● Consignes
A: Recopiez fidèlement le passage source, de « Comme je sais » jusqu'à « resets sauvages :rateau. ».
B: Selon le passage source, quelle pièce cause la panne du Powerbook Duo, et pourquoi pose-t-elle problème ? Répondez en une à trois phrases.

=== Passage source ===

# Powerbook Duo : une panne pas dans le manuel !



## Pascal 77 (19 Novembre 2010)

Comme je sais que nous sommes quelques uns ici a avoir un exemplaire de cette machine, je vais vous faire part de mon expérience, des fois que &#8230;

Les symptômes (qui ne figure pas dans la section "troubleshooting" du manuel "Take Apart" consacré à cette machine) :

- Dans un premier temps, le Mac semble démarrer normalement, mais à peine le bureau chargé, il se met en veille d'autorité. Au fur et à mesure que le temps passe, il devient de plus en plus difficile d'obtenir un démarrage normal (à coups de resets sauvages :rateau.

- Dans un second temps, le Mac ne démarre même plus, et à l'appui (maintenu) sur le bouton "reset", on entend le disque dur tourner doucement.

Après une bonne demi douzaine de démontages, j'ai fini par identifier la cause du problème : c'est le contacteur de mise en veille à la fermeture de l'écran, situé sous le verrou de fermeture de l'écran qui pose problème : apparemment, quelle que soit la position du bouton, le contact se fait toujours (usure mécanique, sans doute).

=== Matériel fourni ===

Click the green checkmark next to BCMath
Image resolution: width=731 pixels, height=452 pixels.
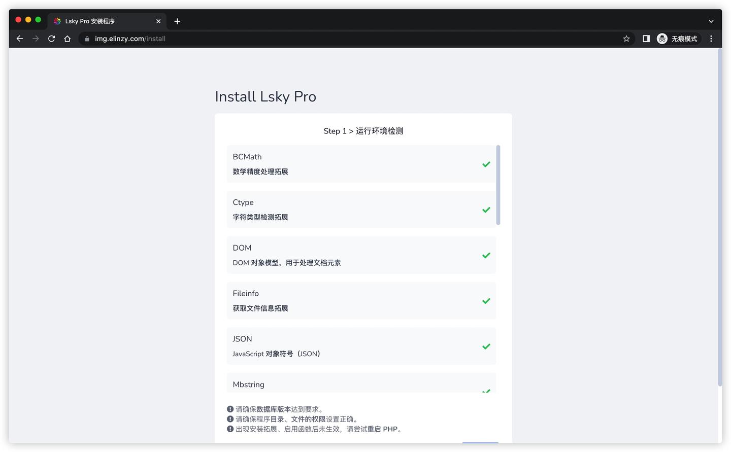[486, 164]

===
=== Matériel fourni ===

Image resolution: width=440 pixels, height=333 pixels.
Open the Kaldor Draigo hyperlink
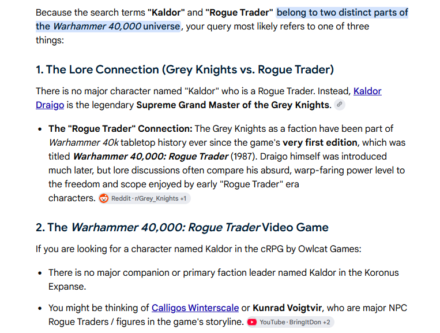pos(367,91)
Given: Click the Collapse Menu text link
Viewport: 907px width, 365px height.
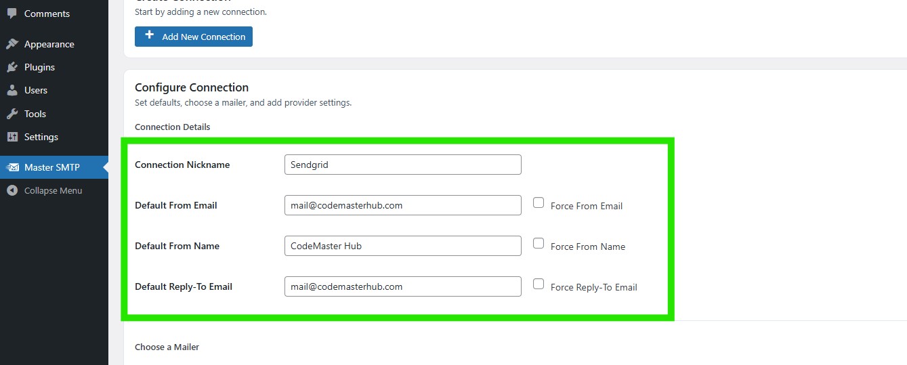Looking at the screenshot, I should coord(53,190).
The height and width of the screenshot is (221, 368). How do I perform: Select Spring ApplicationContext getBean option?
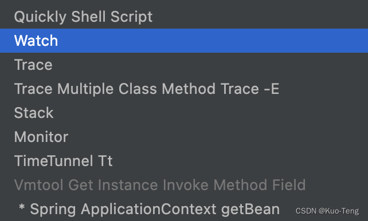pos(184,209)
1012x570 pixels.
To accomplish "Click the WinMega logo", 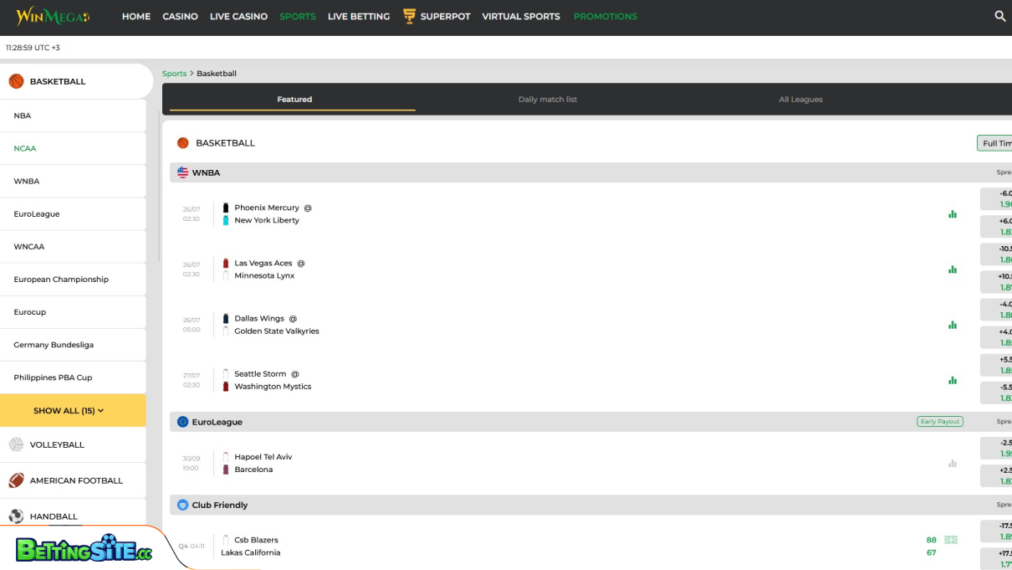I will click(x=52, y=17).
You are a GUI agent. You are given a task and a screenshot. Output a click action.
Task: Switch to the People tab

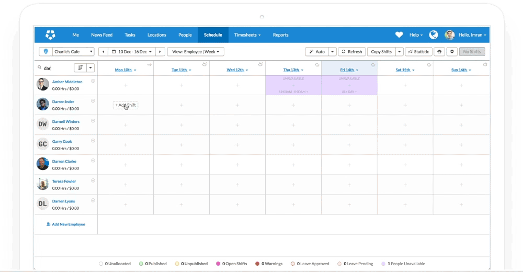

===

● Réponses
A:
Comme je sais que nous sommes quelques uns ici a avoir un exemplaire de cette machine, je vais vous faire part de mon expérience, des fois que &#8230;

Les symptômes (qui ne figure pas dans la section "troubleshooting" du manuel "Take Apart" consacré à cette machine) :

- Dans un premier temps, le Mac semble démarrer normalement, mais à peine le bureau chargé, il se met en veille d'autorité. Au fur et à mesure que le temps passe, il devient de plus en plus difficile d'obtenir un démarrage normal (à coups de resets sauvages :rateau.

B: La panne vient du contacteur de mise en veille à la fermeture de l'écran, situé sous le verrou de fermeture de l'écran. Quelle que soit la position du bouton, ce contact se fait toujours, sans doute à cause d'une usure mécanique.